**SET TASKS**.
1 > Answer these from the CUNA comments:
(a) What is the name of CUNA's daily publication?
(b) Which web sites does the text name as ones that can be deemed recognized public media?
(c) According to AO 1995-9, for how many years must Internet contribution records kept in non-paper form be retained?
2 > Repeat the part of the CUNA comments from "The Commission seeks comments" to "for three years.", word for word.

**PAGE**.

■ ■ ■ ■ ■ ■ ■

Finally, CUNA believes that the use of the Internet to distribute voter guides, voting records and other registration or voting information should continue to fall within the exceptions from contribution and expenditure definitions contained in the Act. CUNA does not support revisions to these sections of the regulations.

7. News Organizations, a. On-line Publications

The Commission seeks comment the circumstances under which it should regard an Internet site as a " newspaper, magazine, or other periodical publication" within the meaning of the exception in 2 U.S.C. 431(9)(b)(i). That section of the Act contains an exception from the definition of "expenditure" for "any news story, commentary, or editorial distributed through the facilities of any broadcasting station, newspaper, magazine, or other periodical publication, unless such facilities are owned or controlled by any political party, political committee or candidate."

CUNA has reviewed the Commission’s interpretations of what constitutes a "news service" for purposes of the exemption (AOs 1996-16, 1980-90 and 1980-109). CUNA notes that, with the burgeoning of the Internet, what constitutes a form of "recognized public media" has expanded far beyond the purview of the facts contained in the AOs. As stated above, CUNA’s web site and its daily publication News Now, produces a wealth of information for the public on financial news as well as important consumer information. In today’s electronic age, web sites, such as "Yahoo!," "AltaVista," or CUNA can be deemed recognized public media. CUNA strongly urges the FEC to reconsider and broaden its definition of a "newspaper, magazine or other periodical publication."

As explained above, CUNA employs reporters and editorial staff whose function is to produce and edit the content of these and other publications. Moreover, many of CUNA’s member state leagues and credit unions forward press releases on their endorsement of candidates to CUNA as a "representative of the news media" for purposes of distributing press releases, both nonpolitical and political. CUNA would normally post such releases on the public News Now section of its web site.

CUNA maintains that, if a state league forwards a press release announcing a candidate endorsement to CUNA, as it would with any other press release, CUNA should be able to post such a press release to its web site on News Now within the "news story exemption." Thus, costs associated with such a posting, if any, would be excluded from the definition of "expenditure" under the Act and regulations. Again, CUNA encourages the Commission to broaden its interpretation of this exemption.

Reporting and Recordkeeping, 3. Recordkeeping

The Commission seeks comments on the types of records committees should be required to keep regarding transactions conducted via the Internet. CUNA supports the Commission’s conclusion in AO 1995-9 that a committee, such as CULAC, could maintain records of contributions received via the Internet in non-paper form so long as such records were retained for three years.

■ ■ ■ ■ ■ ■ ■

**DATA SHOWN**.
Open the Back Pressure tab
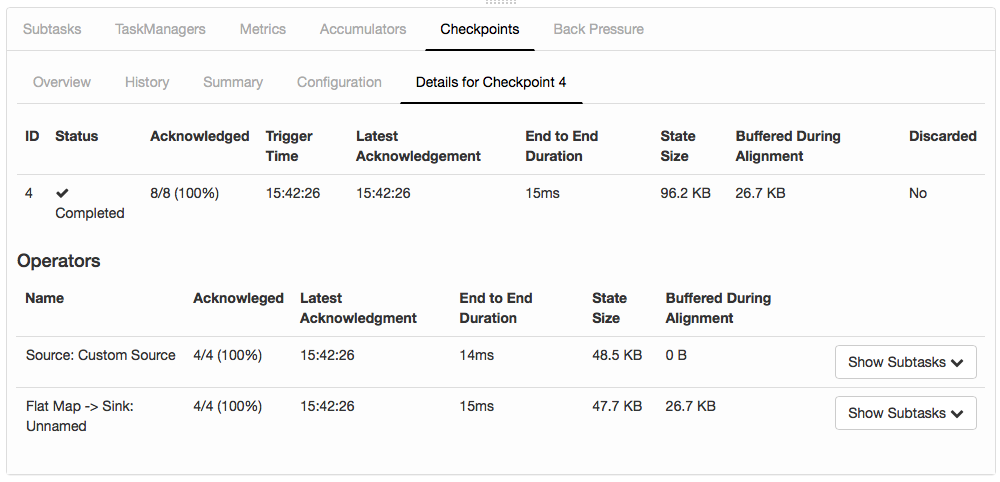The image size is (1000, 482). [x=598, y=29]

■ ■ ■ ■ ■ ■ ■

**RESULTS FOR EACH TASK**.
1 >
(a) News Now
(b) "Yahoo!," "AltaVista," and CUNA
(c) Three years

2 >
The Commission seeks comments on the types of records committees should be required to keep regarding transactions conducted via the Internet. CUNA supports the Commission’s conclusion in AO 1995-9 that a committee, such as CULAC, could maintain records of contributions received via the Internet in non-paper form so long as such records were retained for three years.